May or may not be a side note: knowing a cause or physical correlate of an experience is not knowing the experience. I once had the terrifying experience of having the walls of my psyche/personality be reduced from their normal solid nature to weak, fluttering pieces of fabric or paper, as a horrendous storm raged "outside" that threatened to tear them apart and sweep "me" away into the maelstrom. Knowing that the experience was likely rooted in a structural irregularity in my brain (as revealed later by eeg) combined with the consumption of alcohol and/or THC, and that others have experienced similar conditions, does nothing to reduce the utter terror and helplessness of the experience itself. It was the experience itself that led me to change my behavior, not the "explanation," or "understanding" of the event.
 

Rick O'Shez

Irishman bouncing off walls
Could not a feeling or sense of the reality of the oneness of all things also be a mere product of our brains?

It certainly could be, or rather a mere product of our minds. The question is it whether these subjective experiences correspond to anything objective, internally or externally. I don't see there's any reliable way of telling, so it comes down to personal belief and interpretation. The fact that a lot of people have such experiences doesn't "prove" anything either way.
 

George-ananda

Advaita Vedanta, Theosophy, Spiritualism
Premium Member
I believe such a state is real (never been there myself) from my study of many eastern masters and others. I think (without objective proof) that reality is in levels; the ultimate level is cosmic consciousness. While asleep we believe the dream is real. When awake we call the dream unreal and our waking world real. When someone experiences cosmic consciousness, they consider our relative waking reality unreal.
 

crossfire

LHP Mercuræn Feminist Heretic Bully ☿
Premium Member
There seems to be a somewhat rare* human experience that, at it's core, consists in an awareness of the oneness or unity of all things within the perceptual field. Some people who've had this experience call it "an experience of god", while others who've had the experience do not.

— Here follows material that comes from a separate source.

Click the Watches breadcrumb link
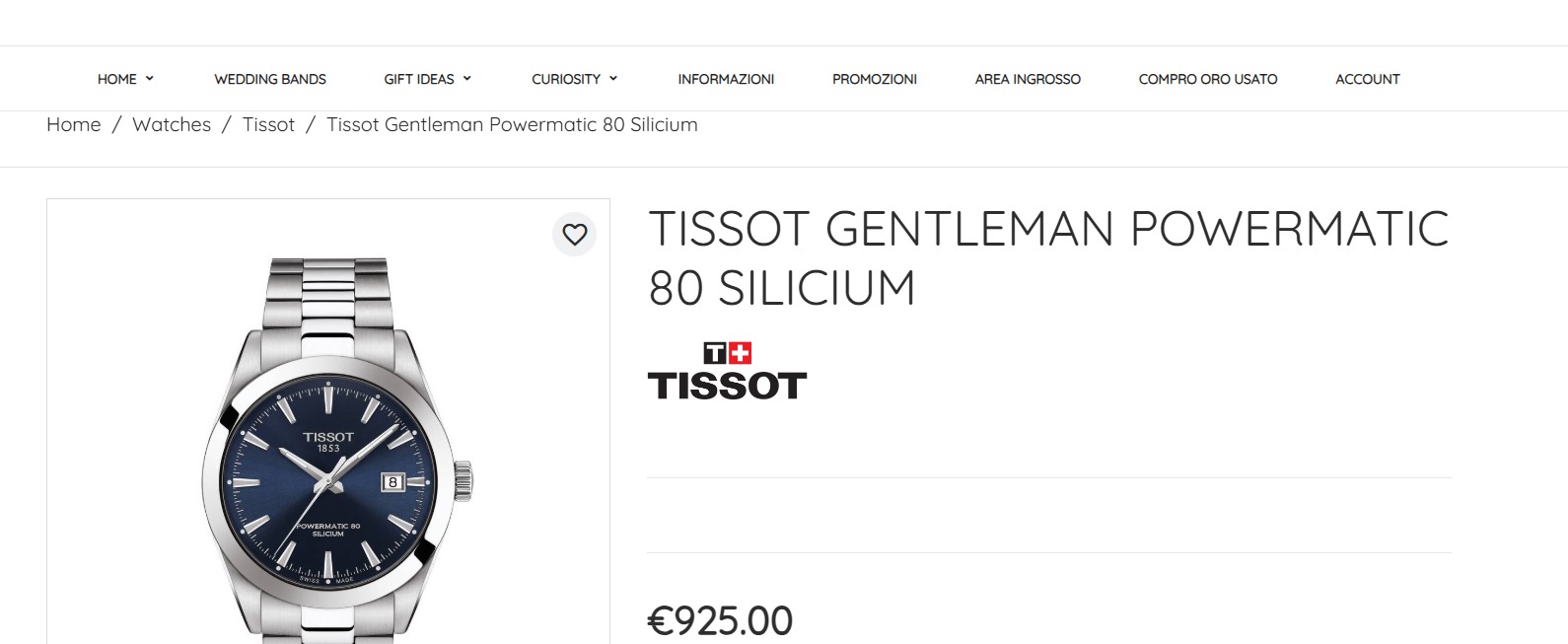This screenshot has width=1568, height=644. coord(172,124)
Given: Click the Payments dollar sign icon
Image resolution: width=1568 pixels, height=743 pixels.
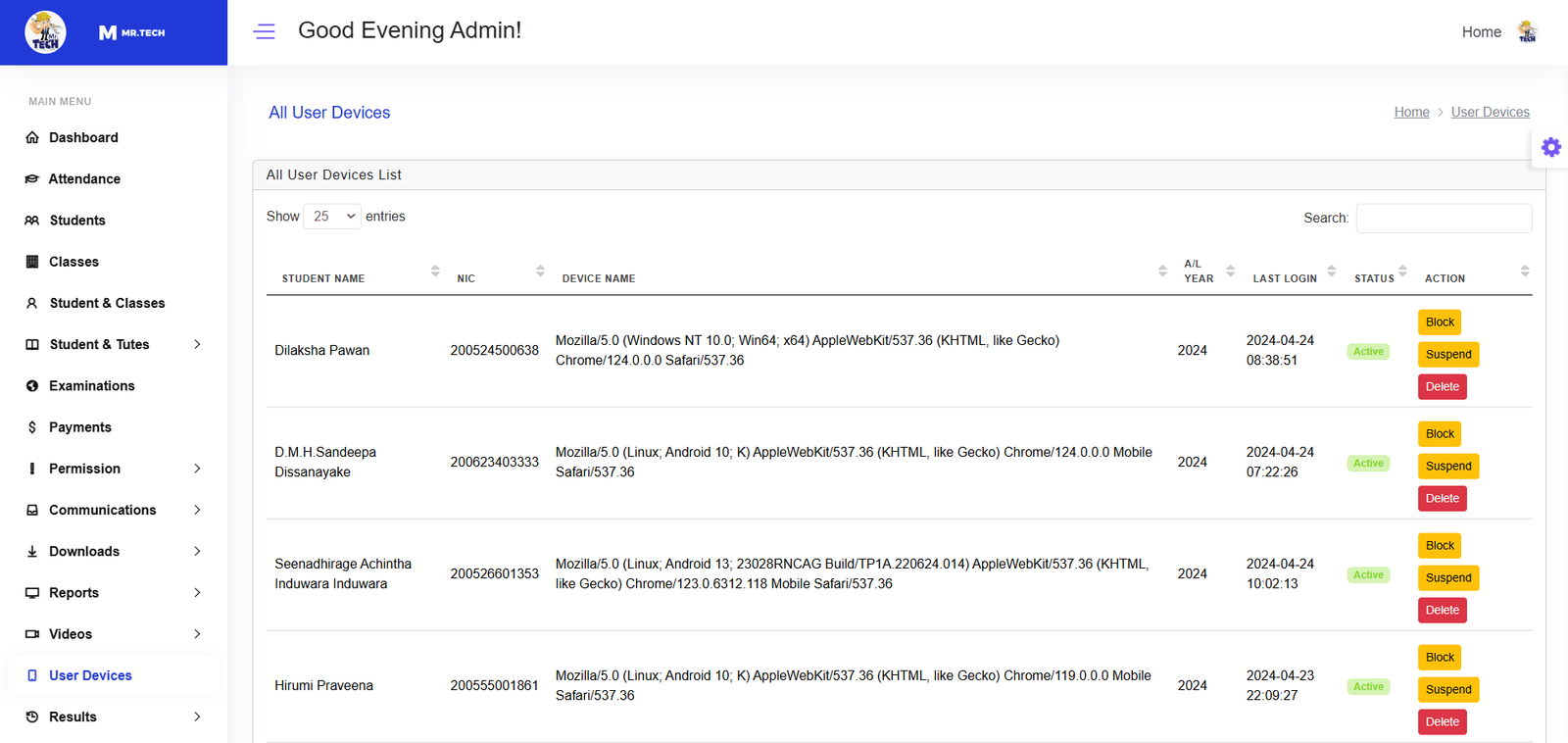Looking at the screenshot, I should click(32, 427).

But one thing nearly everyone seems to agree on is that the experience involves an overwhelming sense or feeling that the oneness of all things is more real than our normal perception of things as being separate and discrete.

In fact, I have spoken to several people over the past 35 years (ever since I became interested in the experience) who have adamantly assured me that the feeling of oneness is so real, there can be no chance at all but that oneness is the ultimate reality of this world.
Approaching this logically, of course everything within the perceptual field is connected in some manner, otherwise we wouldn't be able to perceive it.

However, it seems to me that the sense or feeling that something is real is a product of our brains. For instance, we routinely feel that colors are real in the sense that they exist independent of us, but this is shown to be false by physics and psychology. Could not a feeling or sense of the reality of the oneness of all things also be a mere product of our brains?

So how can someone know whether or not his or her experience of oneness is an experience of the actual oneness of all things? Can he or she be sure one way or the either? If so, how? Or must they remain an "agnostic" on the question? If so, what makes it impossible to decide the question either way?
If you can come up with a way to logically disprove that the interconnectedness of the perceptual field is what enables perception, then you could disprove the experience. I would say that having the subjective experience as a sense of oneness of all things in the perceptual field speaks more to the separation of the individual's subjective universe from the objective universe.